Philbrick grew up hearing his professor father’s tales of sea adventures. This father-son legacy triggers memories of Robert Louis Stevenson, who conjured the plot of “Treasure Island” as a bedtime story for his 12-year-old son. Philbrick relied heavily on a small collection of diaries, some lost for generations. His archival documents included a written account by first mate Owen Chase. 

As if fate-driven, Chase’s son William later joined a Nantucket whaling crew, where he loaned his new friend and fellow whaler Herman Melville his father’s written account of the tragedy of the Essex. Eleven years later, readers first saw the phrase “Call me Ishmael.”

Perhaps even less known than Chase’s story is that Theodore Roosevelt led an expedition to explore a 1,000-mile tributary of the Amazon. When National Geographic reporter Candice Millard first learned about Roosevelt’s journey, she began digging, ultimately finding the diaries of Roosevelt and his son Kermit. 

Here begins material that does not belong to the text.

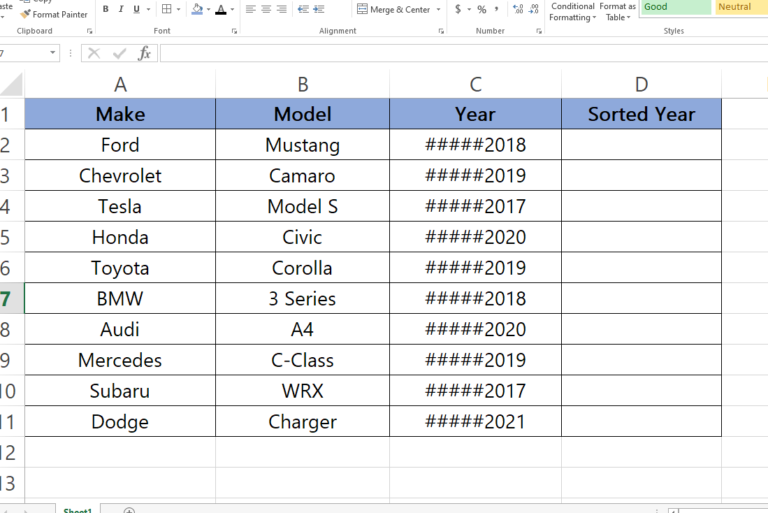Expand the Merge & Center dropdown arrow

[438, 10]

Following the string to its end, Millard hounded Roosevelt’s trail into the Amazon, where she met with the descendents of the tribes who still tell the legend of the American president who dared enter their forbidding domain. Having been there herself, Millard enables us to see and feel the unmerciful brutality of this milieu where the gutsy Rough Rider ultimately lay wounded, trembling and immobilized.

“The River of Doubt” also became an award-winning national bestseller. Like Philbrick, Millard does not succumb to hero-worship, but lets harsh truth lead the way. Both books mesh into one unmistakable theme: unprotected man often shrinks and wilts in the face of nature unleashed. 

Still, most lived, and a few, like Chase and Roosevelt, bulled their way through. A handful of ghost-like Essex survivors were literally sucking the marrow from dead shipmates’ bones when the crew of a passing whaleship spotted them adrift. Roosevelt’s men also faced starvation and despondency. In the end, the former president was a mere shadow of himself. 

Leaders of both crews faced harrowing decisions. In “Heart of the Sea,” the young whalers urged the 30-year-old captain to let them draw lots to see who would be shot and eaten. When young Owen Coffin drew the unlucky lot, he placed his head on the gunwale, eyes closed. Captain George Pollard, holding a loaded gun, remembered the promise he made to the boy’s mother to protect him. When Roosevelt ordered his men to leave him to die, they turned to his habitually obedient son for a decision.

Urgent questions carry both books: Would the crew of the Essex survive on three ounces of hardtack a day? Would Roosevelt’s expedition come under poison-dart attack from suspicious, cannibalistic natives? 

The element of constant uncertainty raises these works into their own category, where we join the bone-weary but intrepid comrades as they wonder, with awe, what’s around the next corner.